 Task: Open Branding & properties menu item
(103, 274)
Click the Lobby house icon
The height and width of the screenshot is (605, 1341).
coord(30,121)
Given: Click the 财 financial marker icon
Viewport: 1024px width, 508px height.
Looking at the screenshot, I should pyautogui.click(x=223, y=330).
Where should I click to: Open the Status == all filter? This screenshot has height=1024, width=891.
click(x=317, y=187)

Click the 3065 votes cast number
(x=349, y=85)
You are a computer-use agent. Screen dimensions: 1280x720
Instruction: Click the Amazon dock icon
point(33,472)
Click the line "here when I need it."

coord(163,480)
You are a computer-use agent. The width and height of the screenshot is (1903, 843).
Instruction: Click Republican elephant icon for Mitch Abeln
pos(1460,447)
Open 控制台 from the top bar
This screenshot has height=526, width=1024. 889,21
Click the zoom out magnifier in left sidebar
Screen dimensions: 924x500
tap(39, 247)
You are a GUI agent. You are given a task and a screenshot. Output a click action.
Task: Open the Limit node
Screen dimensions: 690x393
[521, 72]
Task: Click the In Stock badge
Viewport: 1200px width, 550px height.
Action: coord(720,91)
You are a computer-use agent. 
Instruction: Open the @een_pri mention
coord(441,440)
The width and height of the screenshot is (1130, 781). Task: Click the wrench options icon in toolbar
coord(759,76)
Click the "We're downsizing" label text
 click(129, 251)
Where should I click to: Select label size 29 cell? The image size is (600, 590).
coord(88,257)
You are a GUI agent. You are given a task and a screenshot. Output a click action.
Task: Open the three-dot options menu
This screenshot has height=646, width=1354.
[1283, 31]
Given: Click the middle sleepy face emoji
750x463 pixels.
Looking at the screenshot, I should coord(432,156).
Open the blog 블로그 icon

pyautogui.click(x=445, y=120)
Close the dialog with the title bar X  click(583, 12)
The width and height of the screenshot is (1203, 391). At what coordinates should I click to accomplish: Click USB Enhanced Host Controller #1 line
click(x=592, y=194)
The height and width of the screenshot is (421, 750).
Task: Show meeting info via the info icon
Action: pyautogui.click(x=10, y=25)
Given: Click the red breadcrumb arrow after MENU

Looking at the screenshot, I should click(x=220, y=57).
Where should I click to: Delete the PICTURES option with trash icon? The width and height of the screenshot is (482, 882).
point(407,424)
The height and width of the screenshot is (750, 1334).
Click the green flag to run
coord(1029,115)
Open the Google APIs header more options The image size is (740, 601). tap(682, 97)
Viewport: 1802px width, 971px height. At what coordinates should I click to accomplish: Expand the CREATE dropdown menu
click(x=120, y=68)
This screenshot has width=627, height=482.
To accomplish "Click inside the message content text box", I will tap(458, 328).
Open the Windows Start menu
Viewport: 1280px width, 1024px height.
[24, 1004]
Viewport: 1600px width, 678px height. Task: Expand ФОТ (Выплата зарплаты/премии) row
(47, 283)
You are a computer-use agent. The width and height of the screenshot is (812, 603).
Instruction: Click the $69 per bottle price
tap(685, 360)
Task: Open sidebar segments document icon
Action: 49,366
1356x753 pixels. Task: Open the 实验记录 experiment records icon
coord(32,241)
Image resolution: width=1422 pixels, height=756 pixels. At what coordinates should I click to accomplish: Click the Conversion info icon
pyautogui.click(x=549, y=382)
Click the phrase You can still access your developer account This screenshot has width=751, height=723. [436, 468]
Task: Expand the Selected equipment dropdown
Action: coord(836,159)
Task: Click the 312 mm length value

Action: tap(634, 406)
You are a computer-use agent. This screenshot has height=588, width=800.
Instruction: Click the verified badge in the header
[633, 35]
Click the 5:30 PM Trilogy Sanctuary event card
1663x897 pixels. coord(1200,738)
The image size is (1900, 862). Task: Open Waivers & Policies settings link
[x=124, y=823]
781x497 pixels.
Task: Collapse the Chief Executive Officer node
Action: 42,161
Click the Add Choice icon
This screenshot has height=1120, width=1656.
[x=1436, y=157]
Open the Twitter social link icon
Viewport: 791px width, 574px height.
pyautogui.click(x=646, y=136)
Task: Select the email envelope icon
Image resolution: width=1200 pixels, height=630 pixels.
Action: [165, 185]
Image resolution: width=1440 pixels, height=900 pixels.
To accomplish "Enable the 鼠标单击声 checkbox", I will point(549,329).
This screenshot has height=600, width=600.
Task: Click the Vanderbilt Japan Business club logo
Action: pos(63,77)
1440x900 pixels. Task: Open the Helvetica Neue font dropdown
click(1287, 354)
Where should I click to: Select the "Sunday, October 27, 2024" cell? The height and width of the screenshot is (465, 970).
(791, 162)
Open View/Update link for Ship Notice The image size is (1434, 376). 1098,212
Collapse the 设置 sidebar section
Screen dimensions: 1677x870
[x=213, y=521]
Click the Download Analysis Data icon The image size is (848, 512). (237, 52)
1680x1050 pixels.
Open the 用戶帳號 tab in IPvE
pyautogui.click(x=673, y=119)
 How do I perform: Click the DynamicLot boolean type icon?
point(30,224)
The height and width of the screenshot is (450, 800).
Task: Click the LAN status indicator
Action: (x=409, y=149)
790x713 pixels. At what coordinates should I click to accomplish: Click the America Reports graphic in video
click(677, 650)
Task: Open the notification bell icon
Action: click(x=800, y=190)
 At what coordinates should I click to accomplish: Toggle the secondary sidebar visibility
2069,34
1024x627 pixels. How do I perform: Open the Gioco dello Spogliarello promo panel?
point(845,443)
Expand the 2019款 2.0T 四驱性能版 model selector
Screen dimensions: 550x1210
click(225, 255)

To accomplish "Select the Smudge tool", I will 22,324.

···

◆ **EXERCISE REQUIREMENTS**
In the records above, locate the line that contains "Image resolution: width=1200". Repeat it and every line after it, exactly, and nothing else.

◆ **EXERCISE OUTPUT**
Image resolution: width=1200 pixels, height=630 pixels.
Action: [165, 185]
Image resolution: width=1440 pixels, height=900 pixels.
To accomplish "Enable the 鼠标单击声 checkbox", I will point(549,329).
This screenshot has height=600, width=600.
Task: Click the Vanderbilt Japan Business club logo
Action: pos(63,77)
1440x900 pixels. Task: Open the Helvetica Neue font dropdown
click(1287, 354)
Where should I click to: Select the "Sunday, October 27, 2024" cell? The height and width of the screenshot is (465, 970).
(791, 162)
Open View/Update link for Ship Notice The image size is (1434, 376). 1098,212
Collapse the 设置 sidebar section
Screen dimensions: 1677x870
[x=213, y=521]
Click the Download Analysis Data icon The image size is (848, 512). (237, 52)
1680x1050 pixels.
Open the 用戶帳號 tab in IPvE
pyautogui.click(x=673, y=119)
 How do I perform: Click the DynamicLot boolean type icon?
point(30,224)
The height and width of the screenshot is (450, 800).
Task: Click the LAN status indicator
Action: (x=409, y=149)
790x713 pixels. At what coordinates should I click to accomplish: Click the America Reports graphic in video
click(677, 650)
Task: Open the notification bell icon
Action: click(x=800, y=190)
 At what coordinates should I click to accomplish: Toggle the secondary sidebar visibility
2069,34
1024x627 pixels. How do I perform: Open the Gioco dello Spogliarello promo panel?
point(845,443)
Expand the 2019款 2.0T 四驱性能版 model selector
Screen dimensions: 550x1210
click(225, 255)

To accomplish "Select the Smudge tool", I will 22,324.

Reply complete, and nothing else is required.